## [Data for this exercise]
/---

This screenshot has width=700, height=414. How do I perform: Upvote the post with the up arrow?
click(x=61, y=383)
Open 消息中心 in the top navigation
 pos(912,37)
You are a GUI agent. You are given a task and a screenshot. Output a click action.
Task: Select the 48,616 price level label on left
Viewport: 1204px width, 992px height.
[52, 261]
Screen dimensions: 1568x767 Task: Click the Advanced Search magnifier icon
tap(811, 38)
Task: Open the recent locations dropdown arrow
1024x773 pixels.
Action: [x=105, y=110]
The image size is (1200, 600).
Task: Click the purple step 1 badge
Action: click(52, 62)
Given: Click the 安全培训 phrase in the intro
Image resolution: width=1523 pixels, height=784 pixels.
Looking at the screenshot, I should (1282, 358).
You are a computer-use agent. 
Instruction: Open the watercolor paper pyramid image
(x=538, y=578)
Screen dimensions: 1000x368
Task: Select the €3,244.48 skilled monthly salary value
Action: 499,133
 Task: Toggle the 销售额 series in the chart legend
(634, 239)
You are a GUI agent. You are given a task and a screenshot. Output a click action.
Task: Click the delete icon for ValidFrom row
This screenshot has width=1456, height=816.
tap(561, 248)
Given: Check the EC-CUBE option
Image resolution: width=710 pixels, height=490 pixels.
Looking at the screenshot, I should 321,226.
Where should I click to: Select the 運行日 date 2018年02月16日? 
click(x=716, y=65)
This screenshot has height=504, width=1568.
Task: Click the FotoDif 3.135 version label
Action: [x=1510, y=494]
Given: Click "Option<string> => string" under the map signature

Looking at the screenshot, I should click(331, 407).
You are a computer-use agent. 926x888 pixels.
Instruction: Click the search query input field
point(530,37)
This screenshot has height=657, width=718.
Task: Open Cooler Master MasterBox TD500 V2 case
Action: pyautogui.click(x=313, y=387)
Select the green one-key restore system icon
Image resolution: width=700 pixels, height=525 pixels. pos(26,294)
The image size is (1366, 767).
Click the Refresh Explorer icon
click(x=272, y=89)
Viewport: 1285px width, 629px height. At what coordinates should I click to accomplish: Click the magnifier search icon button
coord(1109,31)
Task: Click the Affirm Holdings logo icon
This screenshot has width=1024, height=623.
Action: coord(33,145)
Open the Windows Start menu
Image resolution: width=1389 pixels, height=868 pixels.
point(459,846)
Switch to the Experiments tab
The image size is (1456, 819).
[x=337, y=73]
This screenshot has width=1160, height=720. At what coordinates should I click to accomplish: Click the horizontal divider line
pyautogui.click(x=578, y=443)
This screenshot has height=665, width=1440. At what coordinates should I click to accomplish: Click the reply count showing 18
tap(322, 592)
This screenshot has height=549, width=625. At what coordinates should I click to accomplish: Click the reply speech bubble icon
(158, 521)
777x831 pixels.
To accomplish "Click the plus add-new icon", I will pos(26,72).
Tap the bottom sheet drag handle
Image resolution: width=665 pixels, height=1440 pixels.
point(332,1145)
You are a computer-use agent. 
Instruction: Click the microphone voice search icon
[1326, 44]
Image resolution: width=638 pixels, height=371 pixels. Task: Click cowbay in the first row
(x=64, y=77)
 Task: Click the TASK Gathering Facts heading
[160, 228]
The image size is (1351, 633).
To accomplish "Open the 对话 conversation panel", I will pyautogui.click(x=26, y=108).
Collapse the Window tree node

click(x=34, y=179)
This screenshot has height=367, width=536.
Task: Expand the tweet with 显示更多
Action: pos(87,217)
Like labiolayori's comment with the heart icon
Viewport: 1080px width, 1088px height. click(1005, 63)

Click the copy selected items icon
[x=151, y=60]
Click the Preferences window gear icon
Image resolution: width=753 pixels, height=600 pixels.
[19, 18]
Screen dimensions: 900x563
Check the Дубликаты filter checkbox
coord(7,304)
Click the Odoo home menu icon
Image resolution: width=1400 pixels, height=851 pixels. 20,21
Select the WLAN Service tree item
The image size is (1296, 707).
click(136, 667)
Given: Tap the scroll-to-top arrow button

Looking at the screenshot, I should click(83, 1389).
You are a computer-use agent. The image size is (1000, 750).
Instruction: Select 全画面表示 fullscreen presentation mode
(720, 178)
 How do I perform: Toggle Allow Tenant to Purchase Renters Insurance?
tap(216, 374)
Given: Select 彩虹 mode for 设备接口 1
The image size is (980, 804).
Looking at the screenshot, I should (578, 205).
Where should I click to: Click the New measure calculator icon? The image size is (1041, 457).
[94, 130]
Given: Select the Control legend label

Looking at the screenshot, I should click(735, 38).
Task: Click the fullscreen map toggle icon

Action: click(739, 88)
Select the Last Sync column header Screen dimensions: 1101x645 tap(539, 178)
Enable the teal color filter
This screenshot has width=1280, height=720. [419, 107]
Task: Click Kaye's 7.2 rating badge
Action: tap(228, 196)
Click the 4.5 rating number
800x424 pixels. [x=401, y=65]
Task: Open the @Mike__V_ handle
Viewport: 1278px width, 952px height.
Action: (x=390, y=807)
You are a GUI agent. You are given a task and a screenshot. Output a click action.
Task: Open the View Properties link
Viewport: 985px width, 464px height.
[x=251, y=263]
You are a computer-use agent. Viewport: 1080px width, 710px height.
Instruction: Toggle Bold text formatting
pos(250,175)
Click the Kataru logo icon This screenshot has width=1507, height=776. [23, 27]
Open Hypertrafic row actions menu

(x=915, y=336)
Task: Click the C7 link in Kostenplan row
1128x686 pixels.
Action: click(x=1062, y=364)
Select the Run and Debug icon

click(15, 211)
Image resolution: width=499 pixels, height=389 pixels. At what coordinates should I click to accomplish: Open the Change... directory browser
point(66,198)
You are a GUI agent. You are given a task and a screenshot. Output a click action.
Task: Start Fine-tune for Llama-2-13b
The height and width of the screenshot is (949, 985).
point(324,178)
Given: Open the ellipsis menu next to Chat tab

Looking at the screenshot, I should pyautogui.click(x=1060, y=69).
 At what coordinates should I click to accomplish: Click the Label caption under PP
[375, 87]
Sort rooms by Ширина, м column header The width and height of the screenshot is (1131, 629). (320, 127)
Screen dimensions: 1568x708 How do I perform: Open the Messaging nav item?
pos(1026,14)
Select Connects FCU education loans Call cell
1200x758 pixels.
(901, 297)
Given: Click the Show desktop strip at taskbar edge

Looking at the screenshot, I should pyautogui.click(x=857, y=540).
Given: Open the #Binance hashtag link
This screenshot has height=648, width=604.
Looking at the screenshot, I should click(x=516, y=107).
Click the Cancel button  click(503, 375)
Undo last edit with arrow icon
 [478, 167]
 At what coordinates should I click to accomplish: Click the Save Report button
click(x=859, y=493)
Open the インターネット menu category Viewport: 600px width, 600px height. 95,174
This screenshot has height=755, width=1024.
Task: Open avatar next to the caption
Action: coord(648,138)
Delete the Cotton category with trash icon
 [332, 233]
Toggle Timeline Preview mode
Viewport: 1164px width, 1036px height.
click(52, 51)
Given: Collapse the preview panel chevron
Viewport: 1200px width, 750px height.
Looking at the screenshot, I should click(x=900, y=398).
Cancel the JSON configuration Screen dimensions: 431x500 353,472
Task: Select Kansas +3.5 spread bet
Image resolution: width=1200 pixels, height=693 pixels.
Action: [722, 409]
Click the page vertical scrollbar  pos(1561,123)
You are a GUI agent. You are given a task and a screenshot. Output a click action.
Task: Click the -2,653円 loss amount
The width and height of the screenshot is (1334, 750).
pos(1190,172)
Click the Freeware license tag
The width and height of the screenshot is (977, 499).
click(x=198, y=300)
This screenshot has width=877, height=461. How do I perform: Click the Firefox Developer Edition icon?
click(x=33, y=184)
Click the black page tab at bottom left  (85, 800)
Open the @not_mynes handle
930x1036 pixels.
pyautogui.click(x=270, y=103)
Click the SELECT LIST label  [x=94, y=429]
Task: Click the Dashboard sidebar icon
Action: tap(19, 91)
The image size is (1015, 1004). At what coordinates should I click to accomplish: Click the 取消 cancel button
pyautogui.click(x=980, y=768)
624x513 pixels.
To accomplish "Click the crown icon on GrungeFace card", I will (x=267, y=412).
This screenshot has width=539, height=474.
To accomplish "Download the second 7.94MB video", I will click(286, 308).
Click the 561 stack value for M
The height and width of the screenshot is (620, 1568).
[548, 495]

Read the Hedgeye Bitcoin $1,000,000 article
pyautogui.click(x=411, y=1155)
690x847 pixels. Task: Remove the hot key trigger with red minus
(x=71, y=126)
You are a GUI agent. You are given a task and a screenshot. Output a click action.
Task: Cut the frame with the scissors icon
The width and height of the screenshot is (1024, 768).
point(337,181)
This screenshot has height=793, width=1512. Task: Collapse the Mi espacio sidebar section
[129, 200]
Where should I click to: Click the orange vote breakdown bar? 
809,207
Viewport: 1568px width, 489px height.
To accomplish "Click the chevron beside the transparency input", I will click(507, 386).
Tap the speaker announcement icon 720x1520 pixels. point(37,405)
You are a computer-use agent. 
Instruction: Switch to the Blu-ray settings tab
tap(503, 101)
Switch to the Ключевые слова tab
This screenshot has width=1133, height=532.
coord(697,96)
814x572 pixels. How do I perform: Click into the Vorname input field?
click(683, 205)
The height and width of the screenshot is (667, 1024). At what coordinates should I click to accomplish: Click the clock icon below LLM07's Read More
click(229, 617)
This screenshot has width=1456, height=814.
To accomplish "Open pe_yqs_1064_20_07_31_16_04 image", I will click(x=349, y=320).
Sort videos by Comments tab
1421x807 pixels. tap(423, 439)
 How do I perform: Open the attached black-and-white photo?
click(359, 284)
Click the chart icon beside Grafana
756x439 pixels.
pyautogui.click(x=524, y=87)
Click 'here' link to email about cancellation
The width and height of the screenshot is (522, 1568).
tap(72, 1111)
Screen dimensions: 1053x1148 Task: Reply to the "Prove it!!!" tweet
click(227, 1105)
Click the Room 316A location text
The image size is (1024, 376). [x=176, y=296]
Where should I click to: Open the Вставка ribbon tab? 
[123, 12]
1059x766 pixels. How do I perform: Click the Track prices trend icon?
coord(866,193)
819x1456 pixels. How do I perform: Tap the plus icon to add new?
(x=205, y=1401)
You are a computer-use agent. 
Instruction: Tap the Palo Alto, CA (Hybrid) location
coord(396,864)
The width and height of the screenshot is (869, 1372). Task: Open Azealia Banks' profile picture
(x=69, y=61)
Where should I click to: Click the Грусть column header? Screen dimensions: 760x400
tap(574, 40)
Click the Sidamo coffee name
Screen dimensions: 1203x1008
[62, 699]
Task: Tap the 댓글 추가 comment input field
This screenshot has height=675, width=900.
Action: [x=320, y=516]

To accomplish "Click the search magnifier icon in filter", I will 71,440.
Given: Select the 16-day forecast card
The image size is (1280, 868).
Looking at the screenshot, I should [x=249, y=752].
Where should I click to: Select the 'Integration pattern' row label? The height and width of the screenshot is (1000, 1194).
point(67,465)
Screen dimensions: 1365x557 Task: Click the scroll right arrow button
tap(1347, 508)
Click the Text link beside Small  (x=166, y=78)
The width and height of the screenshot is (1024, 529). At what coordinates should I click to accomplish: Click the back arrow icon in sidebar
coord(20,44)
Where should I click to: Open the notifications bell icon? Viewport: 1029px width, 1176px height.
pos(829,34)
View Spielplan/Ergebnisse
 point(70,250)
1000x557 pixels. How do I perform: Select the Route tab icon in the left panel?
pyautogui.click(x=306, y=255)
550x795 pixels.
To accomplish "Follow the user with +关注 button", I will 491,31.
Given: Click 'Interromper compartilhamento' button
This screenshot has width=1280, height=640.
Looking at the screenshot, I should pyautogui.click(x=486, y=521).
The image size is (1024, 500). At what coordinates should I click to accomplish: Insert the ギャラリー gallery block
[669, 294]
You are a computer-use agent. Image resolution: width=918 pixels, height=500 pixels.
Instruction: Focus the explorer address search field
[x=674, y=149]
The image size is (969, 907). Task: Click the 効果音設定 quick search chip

\---

## [Instructions for the task]
Your output must be the lines of the material above, from the first through the line that contains "You are a computer-use agent. 926x888 pixels.", copied exactly. Include both endpoints and nothing else.

## [Task output]
This screenshot has width=700, height=414. How do I perform: Upvote the post with the up arrow?
click(x=61, y=383)
Open 消息中心 in the top navigation
 pos(912,37)
You are a GUI agent. You are given a task and a screenshot. Output a click action.
Task: Select the 48,616 price level label on left
Viewport: 1204px width, 992px height.
[52, 261]
Screen dimensions: 1568x767 Task: Click the Advanced Search magnifier icon
tap(811, 38)
Task: Open the recent locations dropdown arrow
1024x773 pixels.
Action: [x=105, y=110]
The image size is (1200, 600).
Task: Click the purple step 1 badge
Action: click(52, 62)
Given: Click the 安全培训 phrase in the intro
Image resolution: width=1523 pixels, height=784 pixels.
Looking at the screenshot, I should (1282, 358).
You are a computer-use agent. 
Instruction: Open the watercolor paper pyramid image
(x=538, y=578)
Screen dimensions: 1000x368
Task: Select the €3,244.48 skilled monthly salary value
Action: 499,133
 Task: Toggle the 销售额 series in the chart legend
(634, 239)
You are a GUI agent. You are given a task and a screenshot. Output a click action.
Task: Click the delete icon for ValidFrom row
This screenshot has width=1456, height=816.
tap(561, 248)
Given: Check the EC-CUBE option
Image resolution: width=710 pixels, height=490 pixels.
Looking at the screenshot, I should 321,226.
Where should I click to: Select the 運行日 date 2018年02月16日? 
click(x=716, y=65)
This screenshot has height=504, width=1568.
Task: Click the FotoDif 3.135 version label
Action: [x=1510, y=494]
Given: Click "Option<string> => string" under the map signature

Looking at the screenshot, I should click(331, 407).
You are a computer-use agent. 926x888 pixels.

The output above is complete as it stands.